列車から降りた人々は、停車していた列車や地下へ続く階段へ、足早に向かっていった。
「もう帰るときの話かよ。旅は始まったばかりだぜ」
雅晴が口元に笑みを湛えて言うと、フィリーネはそれもそうですね、と微笑する。
「そういや、アルリカのやつ、まだ降りてきてないのか」
「私、見てきますよ」
「俺も行くよ。一言言ってやらないとだめだしな」
再び列車の中に戻ると、アルリカは座席に崩れて寝息を立てていた。
帽子をぎゅっと握り、むにゃむにゃと寝言を漏らす。
「おーい、アルリカ。乗り換えの駅に着いたぞ」
「ルィトカさーん。起きてくださーい」
呼びかけてみても返事は無い。
仕方なく、雅晴はアルリカの身体を揺らし始めた。
揺れを激しくしていくにつれ、彼女の表情は険しくなっていく。うなされているようで、苦しげな声が口から溢れる。
「早く起きないと、発車しちまうぞ。強引に引きずり下ろすか」
そう言ってフィリーネに目配せをした瞬間、不意に首筋に痛みを感じる。
「な、何が起き――」
雅晴の言葉をフィリーネの悲鳴が遮った。
振り返ると、アルリカが雅晴の胸ぐらを掴んでいた。息を荒くして、鋭い目で睨みつけている。
「許さない……絶対に許さない……」
もう片方の手には、調理場で光を放ったときの杖のようなものが握られていた。
「じょ、冗談はよしてくれよ。な、アルリカ」
行き場を失った雅晴の両手が、ふらふらと空を切る。
フィリーネは震えるばかりで、開いた口から声は出ない。
アルリカの杖は強く、雅晴の額にめり込んでくる。彼女の手は、力を籠めすぎて震えていた。
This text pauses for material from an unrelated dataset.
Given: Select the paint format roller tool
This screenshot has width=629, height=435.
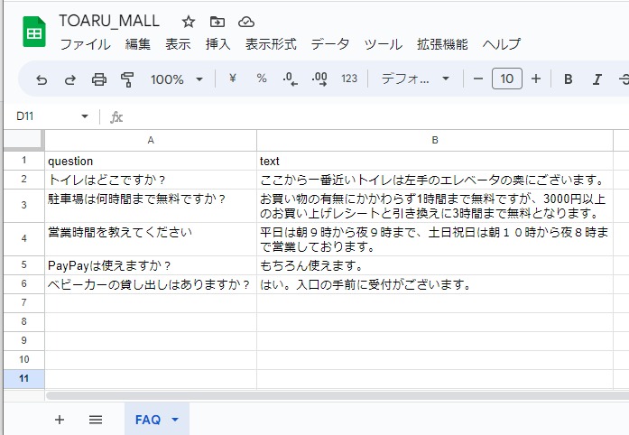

しかし、その膠着状態は、あっけなく一瞬で終了することとなる。
「んあ……ご、ごめんなさい! あたし、ね、寝ぼけてたのかな」
正気に戻ったアルリカは、慌てて雅晴を掴んでいた手を下ろした。
「その杖もしまってもらえると嬉しいな」
「えっ? あ、あたしなんてことを」
雅晴にそう言われ、アルリカは急いで杖を引っ込める。
解放された雅晴は目を閉じ、ゆっくりと息を吐きだした。
「ルィトカさん、大丈夫ですか?」
若干の距離を取り、フィリーネが問いかける。
肩で息をするアルリカは、項垂れたまま小さく頷いた。
「ごめんなさい。本当にごめんなさい」
列車が大きな音を立てて空気を噴射した。吐き出された空気は、消え入りそうなアルリカの声とともに、大気へ霧散していった。
「気分転換にちょっと街へ出てみるか」
改札の前までやってきて、雅晴は行き先の変更を提案する。
朝から泣いてばかりだったアルリカは、すでにぐったりしていた。フィリーネの肩を借りて、二人のやり取りに耳を傾け、静かに聞いている。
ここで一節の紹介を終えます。